The reason that it's "I wish I had gone" and not "I wish I have gone" is because it's not actually an issue of tense, but of mood. Unfortunately, in English, most of our subjunctive use looks exactly like the past tense, which leads to people saying "I wish I was rich" instead of "I wish I were rich."

And "I wish I could have" is also incorrect. "I wish I had been able to" would be a more correct construction, although I do find myself using the the former in speech from time to time.

austerity101 said...

On second thought, I think a case could be made for "I wish I could have gone," since we would say "I wish I could go" in another instance. But for me, "could" still stands out as a conditional word, and one that suggests the future in some capacity.

Largo said...

I wish he had studied harder for the final exam -- it turned out to be harder than expected.

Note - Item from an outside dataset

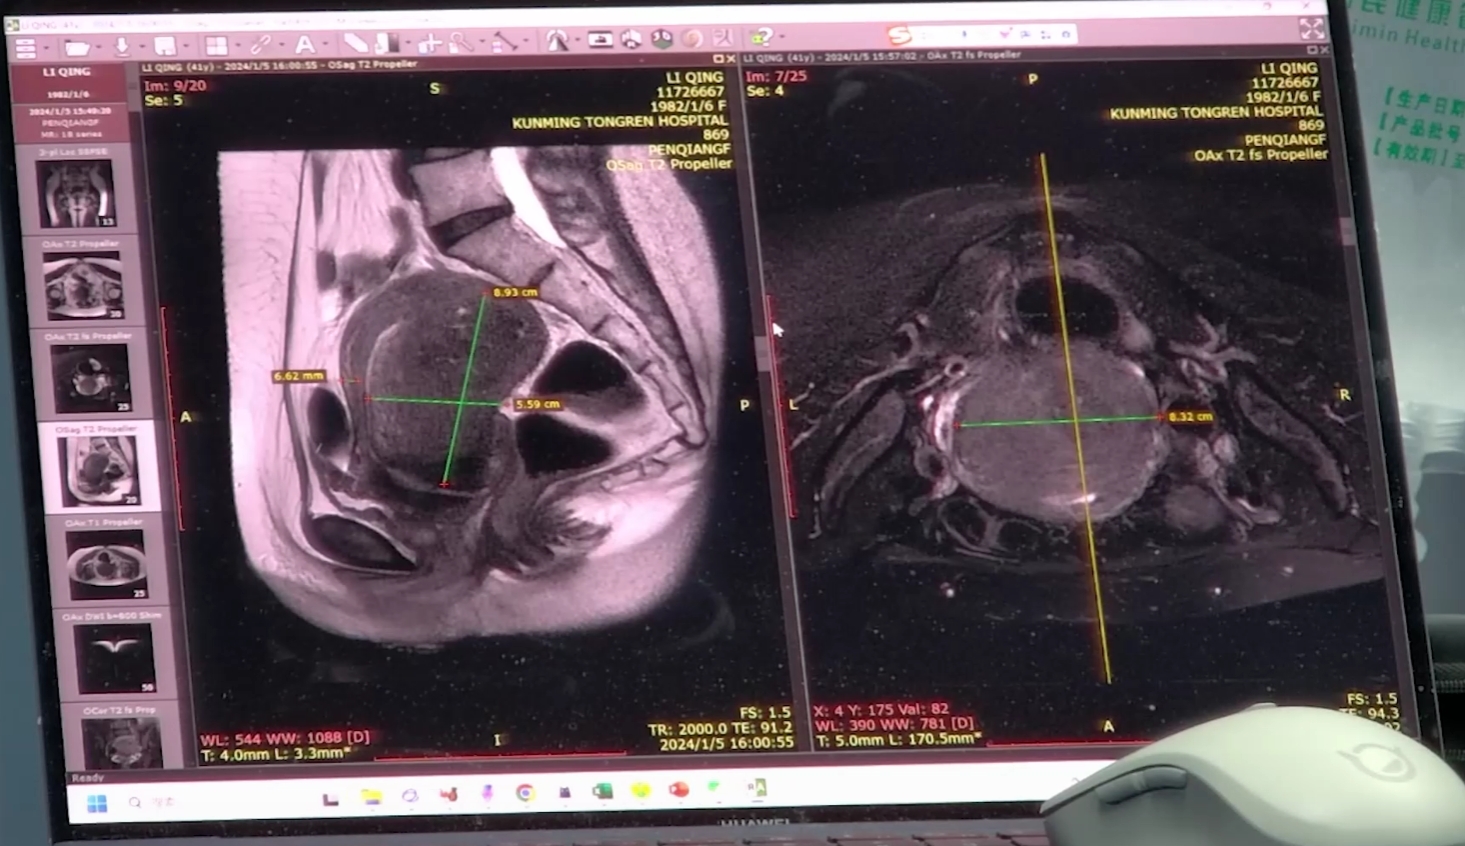Click the open folder icon in toolbar
The image size is (1465, 846).
click(x=75, y=47)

I wish he would have studied harder for the final exam -- but his term grade was so low that he had given up hope.

Anonymous said...

I wish you had used the word "prescriptive" instead of "proscriptive." Very confusing and absolutely incorrect, although it doesn't quite succeed at communicating the opposite of what you meant: "To proscribe" means to prohibit.

Ryan Denzer-King said...

By "proscriptive" I meant "from the stance of proscriptive people". "Prescriptive" is more often used to mean the type of grammar people learn in an English class (which is obviously a different grammar than most people use), but I often use the term "proscriptive" to refer to this state of mind, since most prescriptive edicts are proscriptions, e.g., your claim that my use of "proscriptive" is "very confusing and absolutely incorrect". Perhaps I should have mentioned "I wish I would have" as a proscribed construction instead.